Posso contratar outro empreiteiro para terminar?
Sim. Na maioria dos casos, é o mais sensato. Mas documente o estado da obra antes de iniciar novos trabalhos — fotografias detalhadas, de preferência com data — e guarde todos os orçamentos e facturas. Esses custos podem ser incluídos na reclamação contra o empreiteiro original.

Tenho obrigatoriamente de ir a tribunal?
Não. Negociação directa, mediação e arbitragem são alternativas viáveis e frequentemente mais rápidas. O tribunal é o último recurso. Mas às vezes é o único que funciona.

Quanto tempo tenho para agir?
Há prazos legais — e não são infinitos. Além disso, quanto mais tempo passa, mais difícil fica a prova: testemunhas esquecem, mensagens apagam-se, o estado da obra altera-se. Agir cedo é quase sempre melhor.

E se fui eu que atrasei pagamentos?
Se o dono da obra não cumpriu as suas obrigações de pagamento, o empreiteiro pode ter fundamento para suspender os trabalhos. A responsabilidade pode ser partilhada. Não é automático, mas é um factor que conta.

O empreiteiro diz que a obra ficou mais cara do que o combinado.
Pode haver revisão de preço em circunstâncias muito específicas — trabalhos imprevistos, alterações pedidas pelo dono da obra. Mas o simples aumento do custo dos materiais não justifica, em regra, o abandono. Uma coisa é renegociar. Outra é desaparecer.

Posso reter o que ainda não paguei?
Pode ser legítimo, sim. Mas tem de ser feito com cuidado e de forma proporcional.
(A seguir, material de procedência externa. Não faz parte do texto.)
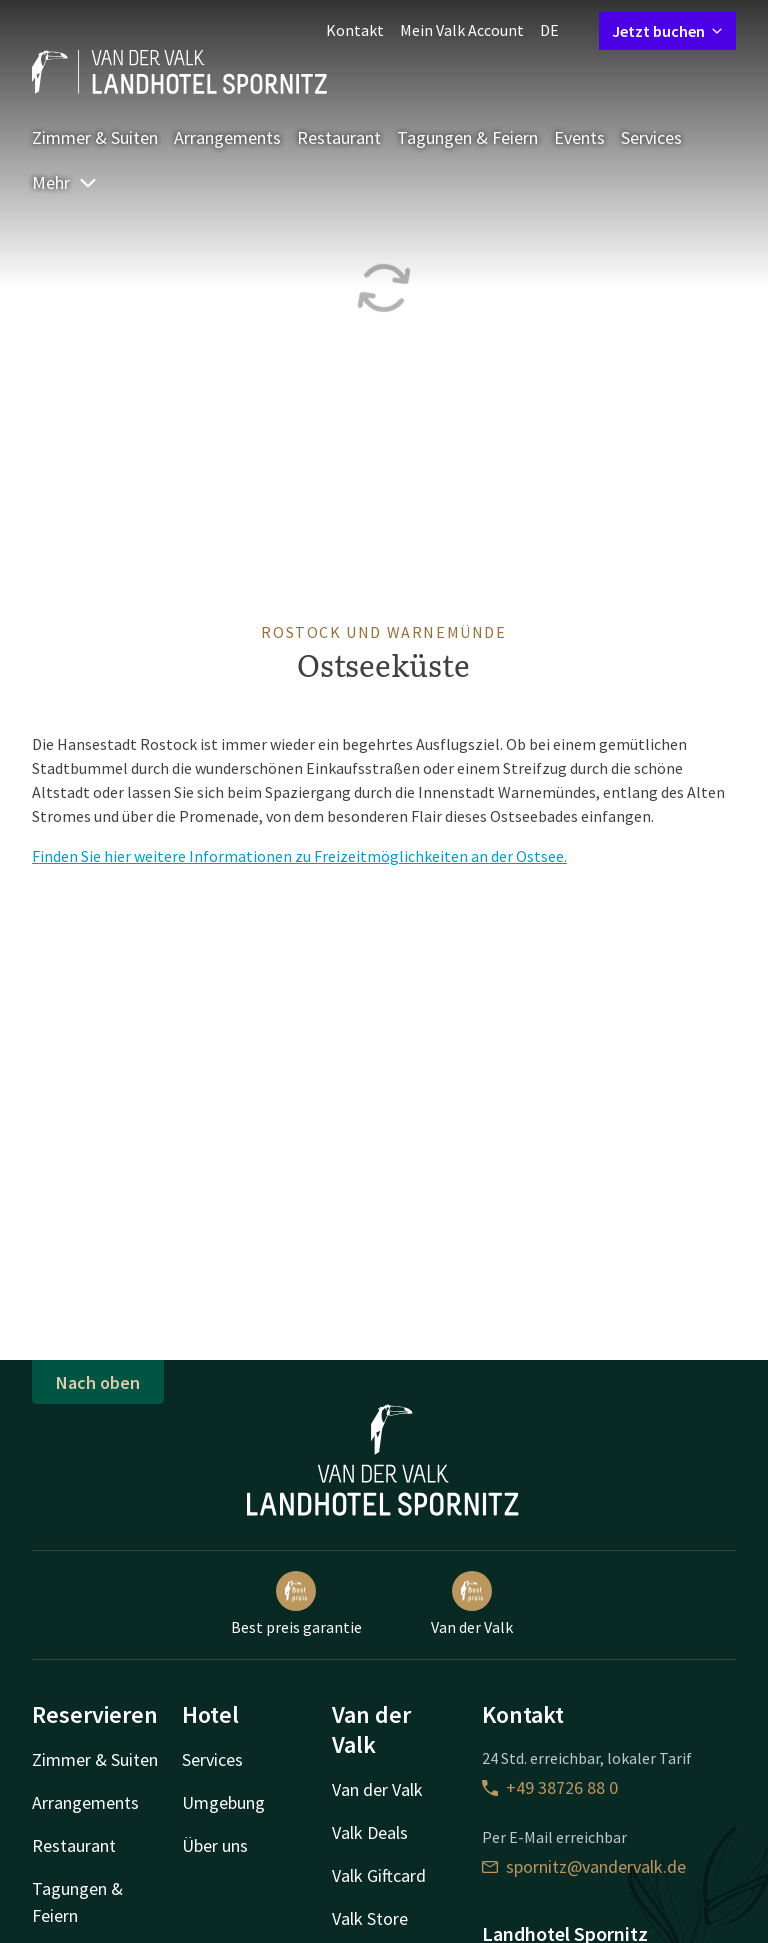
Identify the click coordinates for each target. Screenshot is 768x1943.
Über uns (215, 1845)
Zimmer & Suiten (95, 137)
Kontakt (355, 30)
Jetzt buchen (667, 31)
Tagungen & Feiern (467, 137)
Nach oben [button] (98, 1382)
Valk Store (370, 1918)
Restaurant (339, 137)
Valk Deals (370, 1832)
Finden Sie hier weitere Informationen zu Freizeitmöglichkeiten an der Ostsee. (299, 856)
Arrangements (227, 137)
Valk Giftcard (379, 1875)
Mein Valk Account (462, 30)
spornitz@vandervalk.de (584, 1866)
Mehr (65, 182)
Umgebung (223, 1802)
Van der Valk (472, 1604)
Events (579, 137)
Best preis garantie (296, 1604)
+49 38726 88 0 (550, 1787)
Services (651, 137)
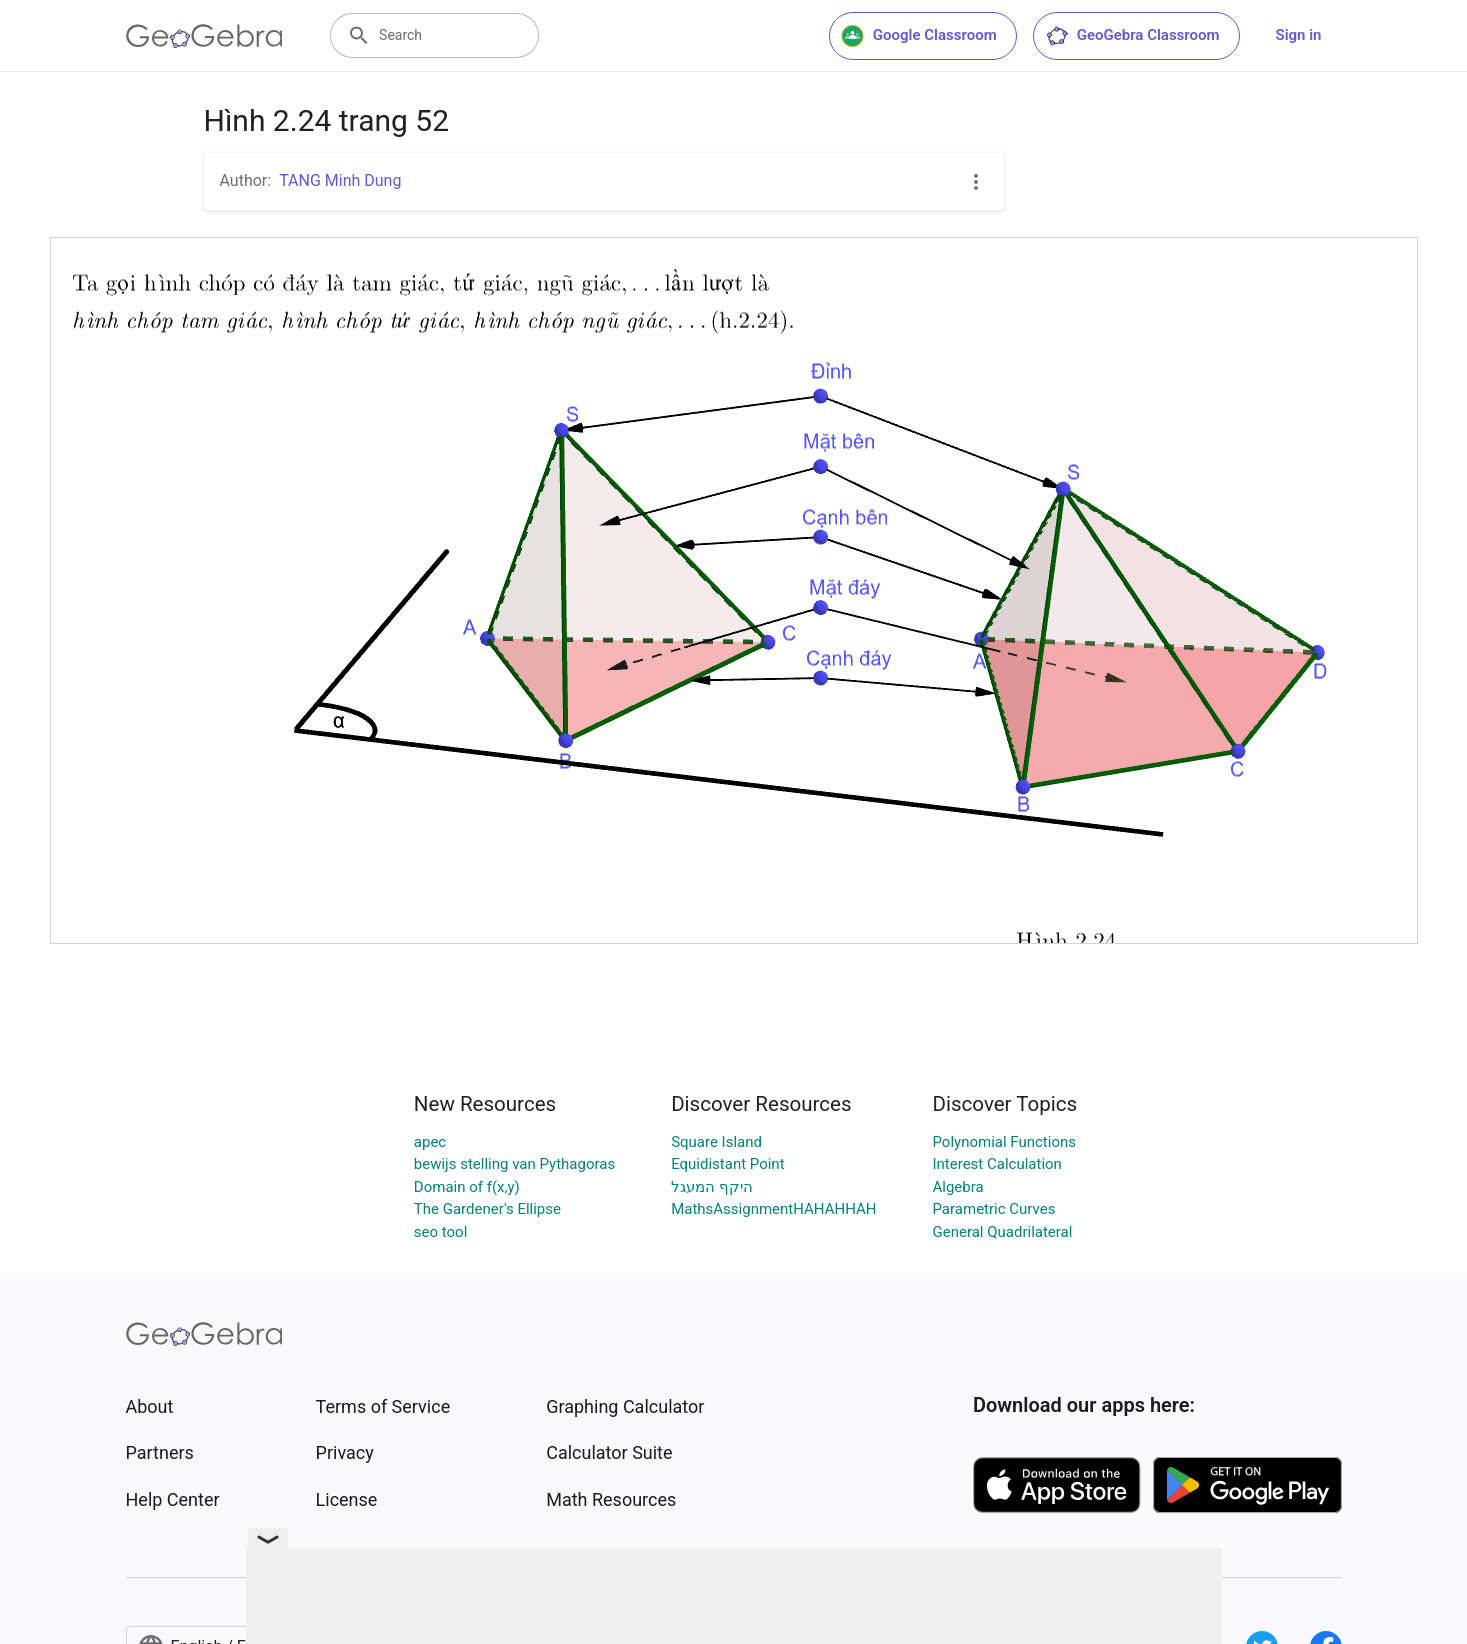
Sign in (1299, 35)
Uma retenção desmesurada pode ser interpretada como incumprimento da sua parte.


Quando procurar apoio

  • O empreiteiro abandonou a obra e não responde
  • Pagou valores significativos e o trabalho feito não corresponde
  • Não tem contrato escrito e precisa de avaliar que provas tem
  • O empreiteiro apresenta justificações que lhe parecem infundadas
  • O prazo para agir pode estar a aproximar-se do limite
  • Há danos consequenciais relevantes — alojamento alternativo, perda de rendimentos
  • Quer avançar mas não sabe por onde começar

Nestas situações, uma avaliação concreta do caso — antes de tomar decisões — evita erros que depois são difíceis de corrigir.
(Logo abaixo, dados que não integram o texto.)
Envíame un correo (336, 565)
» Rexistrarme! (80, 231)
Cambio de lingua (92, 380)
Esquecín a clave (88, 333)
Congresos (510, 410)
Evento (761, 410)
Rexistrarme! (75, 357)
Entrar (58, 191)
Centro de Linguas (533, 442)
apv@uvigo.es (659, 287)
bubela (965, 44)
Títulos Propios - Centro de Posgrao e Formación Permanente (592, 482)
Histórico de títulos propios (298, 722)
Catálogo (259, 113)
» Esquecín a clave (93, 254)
Este artigo tem carácter meramente informativo e não constitui aconselhamento jurídico. A informação apresentada é genérica e pode não reflectir alterações legislativas posteriores à data de publicação. Cada caso tem particularidades próprias — detalhes que podem parecer irrelevantes têm, com frequência, impacto significativo no enquadramento jurídico. Consulte sempre um advogado antes de tomar decisões sobre a sua situação concreta.